§ Your objective:
So that the copy matches the original, write out every entry exactly.
^^^^^^^^^^^^^^^^
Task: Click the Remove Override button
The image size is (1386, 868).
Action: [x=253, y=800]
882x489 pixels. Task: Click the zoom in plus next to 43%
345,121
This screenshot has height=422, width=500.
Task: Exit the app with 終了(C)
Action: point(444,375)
^^^^^^^^^^^^^^^^
§ Result:
Task: Click the Remove Override button
The image size is (1386, 868).
Action: [x=253, y=800]
882x489 pixels. Task: Click the zoom in plus next to 43%
345,121
This screenshot has height=422, width=500.
Task: Exit the app with 終了(C)
Action: point(444,375)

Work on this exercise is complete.